(Beginning of DATA PROVIDED)
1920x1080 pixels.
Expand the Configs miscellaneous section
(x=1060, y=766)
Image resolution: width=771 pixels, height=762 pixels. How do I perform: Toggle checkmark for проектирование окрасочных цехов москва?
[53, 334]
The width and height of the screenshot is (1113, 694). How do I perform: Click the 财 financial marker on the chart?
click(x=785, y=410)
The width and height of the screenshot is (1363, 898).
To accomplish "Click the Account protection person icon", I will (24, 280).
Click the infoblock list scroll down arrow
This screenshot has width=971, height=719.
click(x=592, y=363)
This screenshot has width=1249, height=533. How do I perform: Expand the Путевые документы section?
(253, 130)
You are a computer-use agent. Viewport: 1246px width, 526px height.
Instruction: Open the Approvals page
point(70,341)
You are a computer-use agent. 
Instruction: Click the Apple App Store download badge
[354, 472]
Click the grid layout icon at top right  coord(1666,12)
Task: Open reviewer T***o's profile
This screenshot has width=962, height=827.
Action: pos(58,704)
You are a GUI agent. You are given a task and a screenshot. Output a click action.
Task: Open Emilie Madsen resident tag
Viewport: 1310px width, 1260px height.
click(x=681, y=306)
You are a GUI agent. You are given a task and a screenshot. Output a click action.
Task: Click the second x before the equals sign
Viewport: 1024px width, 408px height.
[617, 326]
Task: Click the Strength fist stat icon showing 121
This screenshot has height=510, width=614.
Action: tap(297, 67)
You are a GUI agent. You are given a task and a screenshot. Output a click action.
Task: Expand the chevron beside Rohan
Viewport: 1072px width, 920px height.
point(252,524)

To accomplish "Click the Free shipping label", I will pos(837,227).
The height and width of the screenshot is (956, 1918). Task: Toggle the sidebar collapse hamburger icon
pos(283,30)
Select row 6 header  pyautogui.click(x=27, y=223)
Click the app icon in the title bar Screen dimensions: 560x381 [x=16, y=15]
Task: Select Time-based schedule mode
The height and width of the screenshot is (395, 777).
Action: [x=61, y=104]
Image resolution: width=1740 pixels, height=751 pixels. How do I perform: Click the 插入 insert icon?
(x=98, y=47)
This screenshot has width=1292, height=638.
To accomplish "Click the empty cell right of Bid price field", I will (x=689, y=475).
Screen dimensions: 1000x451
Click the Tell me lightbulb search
(End of DATA PROVIDED)
#### HOW TO COMPLETE THIS TASK:
Which lines above include the word "Select"? Return each one.

#### RESPONSE AREA:
Select row 6 header  pyautogui.click(x=27, y=223)
Task: Select Time-based schedule mode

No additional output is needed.